Christiane Grefe/Gabriele von Arnim/Susanne Mayer/Elke Schmitter/Evelyn Roll: "Was tun. Demokratie versteht sich nicht von selbst"
Verlag Antje Kunstmann, München 2017
112 Seiten, 10 Euro
"Die seriösen Medien dürfen einfach keine Fehler machen"
Auswege aus der Krise der Demokratie zeigen fünf Journalistinnen in ihrem Buch "Was tun" auf. Dabei setzen sie auf Bildung, zivilgesellschaftliches Engagement - und Journalisten, die wieder klar zwischen Nachricht und Kommentar unterscheiden.
Die westliche Demokratie ist in der Krise - das haben spätestens das Brexit-Votum und die Wahl Donald Trumps zum US-Präsidenten gezeigt.
"Offenbar ist Demokratie für uns so selbstverständlich geworden, dass wir gar nicht mehr wissen, in was für einer privilegierten, aber eben auch verpflichtenden Gesellschaft wir leben", sagte von Gabriele von Arnim im Deutschlandfunk Kultur. Gemeinsam mit Evelyn Roll, Elke Schmitters, Christiane Grefe und Susanne Mayer hat die Journalistin jetzt ein Buch veröffentlicht, das Auswege aus dieser Krise aufzeigen will: "Was tun: Demokratie versteht sich nicht von selbst".

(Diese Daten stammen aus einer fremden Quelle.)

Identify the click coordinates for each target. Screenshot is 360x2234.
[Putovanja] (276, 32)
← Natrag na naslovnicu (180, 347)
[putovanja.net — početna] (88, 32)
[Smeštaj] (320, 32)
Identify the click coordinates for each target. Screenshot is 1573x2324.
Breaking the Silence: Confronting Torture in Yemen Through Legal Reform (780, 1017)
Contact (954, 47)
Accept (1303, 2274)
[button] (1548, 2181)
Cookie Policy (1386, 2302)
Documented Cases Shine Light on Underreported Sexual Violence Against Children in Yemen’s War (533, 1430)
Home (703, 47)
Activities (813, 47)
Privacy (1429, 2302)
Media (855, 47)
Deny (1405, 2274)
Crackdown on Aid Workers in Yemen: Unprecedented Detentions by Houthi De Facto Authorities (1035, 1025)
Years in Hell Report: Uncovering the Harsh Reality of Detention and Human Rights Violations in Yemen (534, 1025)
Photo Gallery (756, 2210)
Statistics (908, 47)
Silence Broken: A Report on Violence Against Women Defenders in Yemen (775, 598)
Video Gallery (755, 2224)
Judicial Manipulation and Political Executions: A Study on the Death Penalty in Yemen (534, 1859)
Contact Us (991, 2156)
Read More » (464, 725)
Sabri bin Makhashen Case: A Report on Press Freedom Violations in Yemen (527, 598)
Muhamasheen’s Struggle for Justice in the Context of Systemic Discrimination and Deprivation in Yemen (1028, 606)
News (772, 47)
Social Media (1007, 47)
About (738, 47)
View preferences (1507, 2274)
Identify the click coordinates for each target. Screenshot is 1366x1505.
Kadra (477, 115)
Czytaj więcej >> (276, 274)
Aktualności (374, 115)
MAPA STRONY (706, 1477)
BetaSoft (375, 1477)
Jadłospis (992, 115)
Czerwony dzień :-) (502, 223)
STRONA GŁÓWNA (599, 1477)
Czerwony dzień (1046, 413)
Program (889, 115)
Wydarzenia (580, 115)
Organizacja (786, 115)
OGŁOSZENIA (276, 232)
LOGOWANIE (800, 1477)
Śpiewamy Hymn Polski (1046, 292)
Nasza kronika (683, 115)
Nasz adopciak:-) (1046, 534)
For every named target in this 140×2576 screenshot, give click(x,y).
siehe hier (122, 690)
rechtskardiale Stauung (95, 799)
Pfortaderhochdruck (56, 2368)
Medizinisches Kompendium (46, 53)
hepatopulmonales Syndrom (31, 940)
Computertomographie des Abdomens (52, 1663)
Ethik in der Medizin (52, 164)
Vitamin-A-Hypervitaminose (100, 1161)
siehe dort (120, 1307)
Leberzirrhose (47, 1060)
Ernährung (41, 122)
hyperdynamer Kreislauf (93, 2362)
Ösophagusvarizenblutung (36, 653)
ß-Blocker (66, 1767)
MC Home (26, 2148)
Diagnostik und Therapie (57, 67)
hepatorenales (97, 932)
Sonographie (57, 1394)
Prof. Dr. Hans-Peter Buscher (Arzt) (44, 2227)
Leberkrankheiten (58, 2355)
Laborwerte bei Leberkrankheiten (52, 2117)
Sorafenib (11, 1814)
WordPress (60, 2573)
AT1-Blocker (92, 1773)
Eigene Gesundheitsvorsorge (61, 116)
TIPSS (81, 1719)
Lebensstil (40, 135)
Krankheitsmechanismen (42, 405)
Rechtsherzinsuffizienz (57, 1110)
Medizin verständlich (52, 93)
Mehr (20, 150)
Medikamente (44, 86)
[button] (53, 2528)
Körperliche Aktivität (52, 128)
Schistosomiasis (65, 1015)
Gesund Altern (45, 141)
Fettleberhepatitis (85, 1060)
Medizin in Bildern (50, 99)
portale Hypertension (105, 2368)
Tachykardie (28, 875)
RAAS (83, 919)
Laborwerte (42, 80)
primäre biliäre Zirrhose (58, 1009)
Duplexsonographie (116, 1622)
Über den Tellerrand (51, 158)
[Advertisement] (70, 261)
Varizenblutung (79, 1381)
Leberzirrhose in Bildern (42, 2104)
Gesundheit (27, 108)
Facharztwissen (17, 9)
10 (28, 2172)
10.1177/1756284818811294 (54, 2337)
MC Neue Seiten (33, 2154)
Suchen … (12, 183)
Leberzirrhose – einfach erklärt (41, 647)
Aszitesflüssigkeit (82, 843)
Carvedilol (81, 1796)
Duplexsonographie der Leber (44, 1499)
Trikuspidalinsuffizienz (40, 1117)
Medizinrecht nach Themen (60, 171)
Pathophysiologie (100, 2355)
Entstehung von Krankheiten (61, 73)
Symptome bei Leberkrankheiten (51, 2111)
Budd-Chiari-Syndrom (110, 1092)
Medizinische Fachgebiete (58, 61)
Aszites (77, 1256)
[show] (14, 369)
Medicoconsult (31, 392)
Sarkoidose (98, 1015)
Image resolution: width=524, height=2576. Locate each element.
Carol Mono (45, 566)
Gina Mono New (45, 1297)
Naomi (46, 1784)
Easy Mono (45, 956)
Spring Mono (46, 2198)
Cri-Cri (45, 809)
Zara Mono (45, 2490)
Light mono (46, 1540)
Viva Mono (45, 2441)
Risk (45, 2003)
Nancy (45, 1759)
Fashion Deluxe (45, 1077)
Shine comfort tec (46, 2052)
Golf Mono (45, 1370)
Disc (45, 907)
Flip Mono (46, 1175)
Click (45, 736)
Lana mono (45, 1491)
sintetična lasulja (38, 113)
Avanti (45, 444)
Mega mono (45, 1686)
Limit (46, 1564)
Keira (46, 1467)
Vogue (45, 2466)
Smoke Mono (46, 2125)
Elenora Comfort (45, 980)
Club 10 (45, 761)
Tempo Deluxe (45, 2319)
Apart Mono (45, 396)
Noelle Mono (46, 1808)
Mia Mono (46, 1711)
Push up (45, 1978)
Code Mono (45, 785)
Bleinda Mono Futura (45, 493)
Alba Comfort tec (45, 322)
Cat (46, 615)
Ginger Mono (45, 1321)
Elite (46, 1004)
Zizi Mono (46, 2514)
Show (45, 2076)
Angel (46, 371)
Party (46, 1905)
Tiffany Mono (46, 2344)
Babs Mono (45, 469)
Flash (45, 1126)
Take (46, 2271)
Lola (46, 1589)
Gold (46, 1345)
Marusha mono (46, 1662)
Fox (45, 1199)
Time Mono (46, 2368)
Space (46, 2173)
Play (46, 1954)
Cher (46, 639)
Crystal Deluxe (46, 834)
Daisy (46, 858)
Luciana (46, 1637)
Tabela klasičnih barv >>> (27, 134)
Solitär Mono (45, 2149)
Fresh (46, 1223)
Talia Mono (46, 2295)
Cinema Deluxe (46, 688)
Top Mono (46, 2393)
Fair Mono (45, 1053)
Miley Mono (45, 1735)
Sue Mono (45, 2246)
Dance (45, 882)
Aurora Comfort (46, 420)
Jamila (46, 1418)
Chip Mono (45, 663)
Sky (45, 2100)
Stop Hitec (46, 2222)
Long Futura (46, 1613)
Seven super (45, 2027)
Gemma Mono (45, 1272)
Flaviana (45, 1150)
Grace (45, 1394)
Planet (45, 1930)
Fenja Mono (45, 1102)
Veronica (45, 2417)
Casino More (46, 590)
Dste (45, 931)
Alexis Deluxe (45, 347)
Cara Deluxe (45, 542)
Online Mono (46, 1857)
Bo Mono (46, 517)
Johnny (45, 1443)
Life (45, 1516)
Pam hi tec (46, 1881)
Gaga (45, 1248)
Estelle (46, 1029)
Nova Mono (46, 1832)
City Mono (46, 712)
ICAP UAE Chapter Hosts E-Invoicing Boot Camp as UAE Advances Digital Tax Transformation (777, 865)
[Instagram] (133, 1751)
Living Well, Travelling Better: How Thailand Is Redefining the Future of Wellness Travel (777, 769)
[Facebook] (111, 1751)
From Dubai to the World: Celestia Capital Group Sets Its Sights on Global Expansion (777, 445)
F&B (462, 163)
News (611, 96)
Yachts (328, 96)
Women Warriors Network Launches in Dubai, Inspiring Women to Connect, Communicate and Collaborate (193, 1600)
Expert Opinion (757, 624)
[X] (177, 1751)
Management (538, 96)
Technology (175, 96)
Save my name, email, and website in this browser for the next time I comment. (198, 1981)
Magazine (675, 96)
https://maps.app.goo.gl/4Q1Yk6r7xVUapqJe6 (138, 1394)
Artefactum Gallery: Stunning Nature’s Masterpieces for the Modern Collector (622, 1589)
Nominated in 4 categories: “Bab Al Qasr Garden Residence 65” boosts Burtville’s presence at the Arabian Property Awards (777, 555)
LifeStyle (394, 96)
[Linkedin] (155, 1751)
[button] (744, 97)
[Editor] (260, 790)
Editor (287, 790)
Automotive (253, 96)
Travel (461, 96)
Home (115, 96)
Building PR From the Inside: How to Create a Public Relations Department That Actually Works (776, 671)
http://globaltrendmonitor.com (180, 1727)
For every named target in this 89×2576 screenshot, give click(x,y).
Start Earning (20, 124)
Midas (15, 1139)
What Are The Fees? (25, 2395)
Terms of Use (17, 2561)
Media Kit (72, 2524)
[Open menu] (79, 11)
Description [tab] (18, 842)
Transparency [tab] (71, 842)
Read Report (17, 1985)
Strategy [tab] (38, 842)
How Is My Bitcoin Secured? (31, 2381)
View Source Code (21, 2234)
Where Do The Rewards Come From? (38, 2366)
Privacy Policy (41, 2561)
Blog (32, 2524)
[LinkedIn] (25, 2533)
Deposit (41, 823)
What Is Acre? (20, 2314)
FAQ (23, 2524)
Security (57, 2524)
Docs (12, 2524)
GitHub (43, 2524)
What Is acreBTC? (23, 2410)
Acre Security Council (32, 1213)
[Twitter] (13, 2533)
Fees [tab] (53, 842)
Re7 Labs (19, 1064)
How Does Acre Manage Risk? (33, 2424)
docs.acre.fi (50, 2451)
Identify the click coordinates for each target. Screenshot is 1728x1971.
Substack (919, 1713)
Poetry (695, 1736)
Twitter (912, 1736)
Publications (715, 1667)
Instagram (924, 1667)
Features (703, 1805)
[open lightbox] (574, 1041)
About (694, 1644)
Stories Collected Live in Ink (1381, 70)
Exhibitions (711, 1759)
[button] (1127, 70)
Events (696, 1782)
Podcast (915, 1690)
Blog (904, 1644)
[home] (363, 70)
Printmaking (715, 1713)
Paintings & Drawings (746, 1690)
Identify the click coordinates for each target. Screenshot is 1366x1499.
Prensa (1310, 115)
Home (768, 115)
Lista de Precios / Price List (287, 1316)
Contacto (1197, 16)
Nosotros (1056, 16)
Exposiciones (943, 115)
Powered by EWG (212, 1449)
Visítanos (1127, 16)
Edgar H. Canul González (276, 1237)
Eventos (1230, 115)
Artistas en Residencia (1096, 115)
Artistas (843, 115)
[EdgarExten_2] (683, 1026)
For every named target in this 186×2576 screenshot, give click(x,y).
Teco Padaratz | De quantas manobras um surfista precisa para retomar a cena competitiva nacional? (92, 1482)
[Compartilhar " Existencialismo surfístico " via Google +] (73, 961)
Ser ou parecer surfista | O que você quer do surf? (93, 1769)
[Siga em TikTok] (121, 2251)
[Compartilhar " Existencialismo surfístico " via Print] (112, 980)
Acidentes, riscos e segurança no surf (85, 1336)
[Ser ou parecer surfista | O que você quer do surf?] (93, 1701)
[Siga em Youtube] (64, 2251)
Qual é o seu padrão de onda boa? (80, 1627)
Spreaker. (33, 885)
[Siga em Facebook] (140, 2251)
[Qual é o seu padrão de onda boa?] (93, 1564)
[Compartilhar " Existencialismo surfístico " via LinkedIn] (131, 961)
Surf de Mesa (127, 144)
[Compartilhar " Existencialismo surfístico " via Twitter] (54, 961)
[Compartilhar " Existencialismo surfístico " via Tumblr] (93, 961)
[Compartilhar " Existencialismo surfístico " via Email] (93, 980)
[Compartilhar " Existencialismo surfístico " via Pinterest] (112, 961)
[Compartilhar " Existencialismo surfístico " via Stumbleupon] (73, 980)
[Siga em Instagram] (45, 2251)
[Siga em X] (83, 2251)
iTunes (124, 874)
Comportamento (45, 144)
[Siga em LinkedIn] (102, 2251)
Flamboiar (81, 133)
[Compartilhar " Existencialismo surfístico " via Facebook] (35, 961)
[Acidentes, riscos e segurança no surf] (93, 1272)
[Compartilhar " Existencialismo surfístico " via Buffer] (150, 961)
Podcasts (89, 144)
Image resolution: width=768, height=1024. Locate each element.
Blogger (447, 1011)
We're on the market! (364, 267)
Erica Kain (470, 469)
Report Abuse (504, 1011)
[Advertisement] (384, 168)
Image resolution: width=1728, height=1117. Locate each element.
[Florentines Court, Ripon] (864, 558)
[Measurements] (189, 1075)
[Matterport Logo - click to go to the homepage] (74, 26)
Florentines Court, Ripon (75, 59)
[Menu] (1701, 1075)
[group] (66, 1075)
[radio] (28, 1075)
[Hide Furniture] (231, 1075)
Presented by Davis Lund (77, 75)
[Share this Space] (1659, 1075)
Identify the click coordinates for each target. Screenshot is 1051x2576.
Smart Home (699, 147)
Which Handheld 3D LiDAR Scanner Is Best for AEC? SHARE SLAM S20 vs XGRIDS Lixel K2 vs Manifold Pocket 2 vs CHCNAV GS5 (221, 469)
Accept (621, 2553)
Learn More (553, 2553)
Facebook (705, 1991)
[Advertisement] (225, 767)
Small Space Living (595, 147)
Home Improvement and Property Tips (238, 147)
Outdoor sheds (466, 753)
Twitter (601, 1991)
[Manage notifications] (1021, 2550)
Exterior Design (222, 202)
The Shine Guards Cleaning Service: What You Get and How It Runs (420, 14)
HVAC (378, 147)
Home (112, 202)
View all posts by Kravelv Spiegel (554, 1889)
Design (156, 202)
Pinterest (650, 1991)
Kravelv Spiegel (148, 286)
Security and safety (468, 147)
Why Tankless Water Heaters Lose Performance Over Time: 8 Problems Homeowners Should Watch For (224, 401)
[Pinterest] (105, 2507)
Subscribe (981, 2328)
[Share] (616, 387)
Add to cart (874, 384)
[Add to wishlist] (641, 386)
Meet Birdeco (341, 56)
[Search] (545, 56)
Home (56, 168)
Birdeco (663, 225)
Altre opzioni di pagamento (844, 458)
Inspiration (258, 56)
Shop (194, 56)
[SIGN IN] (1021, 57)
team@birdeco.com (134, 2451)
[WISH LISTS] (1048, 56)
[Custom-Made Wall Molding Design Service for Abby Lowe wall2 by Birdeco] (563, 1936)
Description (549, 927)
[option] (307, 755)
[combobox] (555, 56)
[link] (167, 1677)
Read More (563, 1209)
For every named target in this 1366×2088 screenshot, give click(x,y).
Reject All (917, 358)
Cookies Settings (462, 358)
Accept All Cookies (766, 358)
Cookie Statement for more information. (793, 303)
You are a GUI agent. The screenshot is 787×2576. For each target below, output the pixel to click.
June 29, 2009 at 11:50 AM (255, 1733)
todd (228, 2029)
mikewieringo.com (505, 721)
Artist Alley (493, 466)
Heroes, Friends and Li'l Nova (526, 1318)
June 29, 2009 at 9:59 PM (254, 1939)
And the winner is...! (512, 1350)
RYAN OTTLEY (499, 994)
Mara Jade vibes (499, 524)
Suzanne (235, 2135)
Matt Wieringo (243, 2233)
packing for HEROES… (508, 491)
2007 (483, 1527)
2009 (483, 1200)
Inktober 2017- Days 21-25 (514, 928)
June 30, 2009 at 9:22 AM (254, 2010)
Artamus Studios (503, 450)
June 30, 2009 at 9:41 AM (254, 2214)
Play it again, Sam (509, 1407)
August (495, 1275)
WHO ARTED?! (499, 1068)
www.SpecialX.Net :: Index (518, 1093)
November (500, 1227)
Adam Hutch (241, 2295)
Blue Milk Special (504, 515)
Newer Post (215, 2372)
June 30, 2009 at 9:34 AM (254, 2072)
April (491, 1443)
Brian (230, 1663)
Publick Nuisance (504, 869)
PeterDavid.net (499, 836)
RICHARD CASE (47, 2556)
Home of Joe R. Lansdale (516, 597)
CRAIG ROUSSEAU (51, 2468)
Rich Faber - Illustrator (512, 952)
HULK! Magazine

Von Arnim hat für das Buch Menschen gefragt: Wie geht es Ihnen in der Demokratie? Und sie hat, wie sie sagt, "hochinteressante" Antworten bekommen. "Weil die meisten geschrieben haben: 'Demokratie ist eine Staatsform, mein Leben ist privat.' Und dann habe ich gesagt: Ja, aber versuch doch mal, Demokratie mit so einer kleinen, privaten Lebendigkeit zu füllen. Versucht doch mal zu gucken, was Demokratie im Alltag für euch bedeutet. Ganz viele schrieben: Danke für die Anregung, ich muss wirklich darüber nachdenken."
Fehler wie bei der Berichterstattung zu Schorndorf dürfen nicht passieren
Evelyn Roll, leitende Redakteurin bei der "Süddeutschen Zeitung", unterstreicht in ihrem Beitrag vor allem die Bedeutung, die die seriösen Medien in der Krise haben - Stichwort Fake-News, Facebook, "Lügenpresse"-Vorwürfe:
"Wir dürfen einfach keine Fehler machen", mahnt Roll. "Wir dürfen uns auch nicht die Dinge leisten, die so ein bisschen eingerissen sind in der letzten Zeit: Wir müssen wirklich wieder unterscheiden zwischen Nachrichten und Kommentar. Die Leute, die zu uns seriösen Medien kommen, die müssen wissen: Hier erfahren wir verlässliche Informationen. Deswegen ist es so furchtbar, wenn Fehler passieren."
Als Beispiel nannte sie die Berichterstattung über vermeintliche Migrantengewalt anlässlich eines Volksfestes im schwäbischen Schorndorf: "Da hat einfach dpa – superverlässliche Agentur – einen Polizeibericht missverstanden und hat genau die Vorurteile bedient, die von gezielten Fake-News auch immer geliefert werden. Dass das dann so eine Lawine gab, liegt daran."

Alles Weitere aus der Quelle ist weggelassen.